*edited*
Amber~
Hell! That's what my freaking life has been for the past 2 weeks! A freaking hell. Someone once said to me that I should never plan my future, my love life, my life everything in it! It never goes how you want it to be and i guess its true.
Of, course, many people out there will not agree with me and honestly, at this point, I don't care about that. Everybody has opinions and they do alter.
These past two weeks I have cried my lungs out. I was behaving like a depressed person and I think I still am.
That night after our fight, he came home late again and I was worried sick but I never showed him how displeased I was with his actions. I waited until he came back, he glanced at me and then he walked towards his room. It has become a customary routine.
Not to forget, I shifted back into my old room as he said that he couldn't inhale and exhale around me and I being a caring wife moved out. I don't want my husband to die.

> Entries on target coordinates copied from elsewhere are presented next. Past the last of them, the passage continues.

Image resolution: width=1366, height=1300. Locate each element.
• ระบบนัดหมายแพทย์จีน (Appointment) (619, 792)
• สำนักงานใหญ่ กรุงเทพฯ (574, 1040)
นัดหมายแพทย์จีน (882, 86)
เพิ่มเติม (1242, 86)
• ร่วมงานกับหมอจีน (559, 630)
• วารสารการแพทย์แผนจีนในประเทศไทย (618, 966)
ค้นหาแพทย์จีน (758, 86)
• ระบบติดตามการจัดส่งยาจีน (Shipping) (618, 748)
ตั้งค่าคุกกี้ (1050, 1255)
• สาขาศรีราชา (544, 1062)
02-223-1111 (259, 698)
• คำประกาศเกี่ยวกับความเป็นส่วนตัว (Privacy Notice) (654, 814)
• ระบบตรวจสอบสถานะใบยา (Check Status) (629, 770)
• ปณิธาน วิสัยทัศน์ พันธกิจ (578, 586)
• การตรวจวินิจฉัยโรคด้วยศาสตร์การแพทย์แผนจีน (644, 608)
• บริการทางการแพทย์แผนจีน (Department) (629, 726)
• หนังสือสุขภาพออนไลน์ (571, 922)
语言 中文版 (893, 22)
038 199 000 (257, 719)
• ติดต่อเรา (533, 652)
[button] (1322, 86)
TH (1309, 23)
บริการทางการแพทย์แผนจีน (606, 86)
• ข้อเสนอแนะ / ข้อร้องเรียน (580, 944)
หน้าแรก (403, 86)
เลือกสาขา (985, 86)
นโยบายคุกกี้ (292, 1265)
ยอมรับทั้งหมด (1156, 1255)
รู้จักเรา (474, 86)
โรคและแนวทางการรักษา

I don't know why he is doing this but I didn't miss the hurt that flashed in his eyes every time he made me cry.
I don't know if I am going mad or I am just being delusional because I don't want to lose him. After all he was forced into this marriage. How can he ever love me?!
Those questions never fogged my brain until now.
Is he exhausted of me?!
"JESUS!!!! AMBER!! What in the world", Martha shouted as she saw me crouching on the kitchen ground, probably looking homeless.
"What in the world Amb-!!!", her voice faded down as she looked at my bleeding ankle.
I twisted my ankle a few days ago. I was running after Aaron because he was going office without having his breakfast. I didn't tell anyone because there was no pain but I did continue to put the pressure of my whole body on that ankle which I knew I should not be doing.
But I did anyways.
And I think after ignoring my ankle telling me to take it to the doctor and not listening to it made it worse. I think side effects are kicking now.
They arrived pretty late tbh! But heyy!
I looked at my knee and it was bleeding so much and it was a horrible sight to watch. I hissed when I attempted to shift it.
It hurts so much, but not more than Aaron.
"When did this happen?!", Martha scolded me and I glanced at her with teary eyes casting a smile.
After our fight, next day Martha came amd told me she is the head made and caretaker of Aaron. Aaron doesn't want me to do anything in his house so he called her, at least that's what I thought. He denied every breakfast I made for him, every cupcake, every coffee every bloody thing. He even told me he looses his appetite if i eat next to him. From that day I always ate in my room or alone in the kitchen sitting on the slab.
I bonded with Martha in those 2 weeks. She is an abolute sweetheart. And she calls me with so many loving names. I LOVE IT!
"It was injured a few days ago and I think it got worse.", I choked on a sob which was begging to come out.
"Oh honey! Come here!", she squatted beside me and pulled me to her chest. I tried so hard to control the tears but they still trickled like a river from my eyes.
I sware i am not a crybaby. I am not a crybaby. I just don't know how to handle emotions.
Not only i cried about my knee. I cried about everything which happened. How I couldn't tell this to anyone other than Martha made me cry. Her hugs were making me cry. Her soothing words were making me cry. I was missing my parents, which made me cry.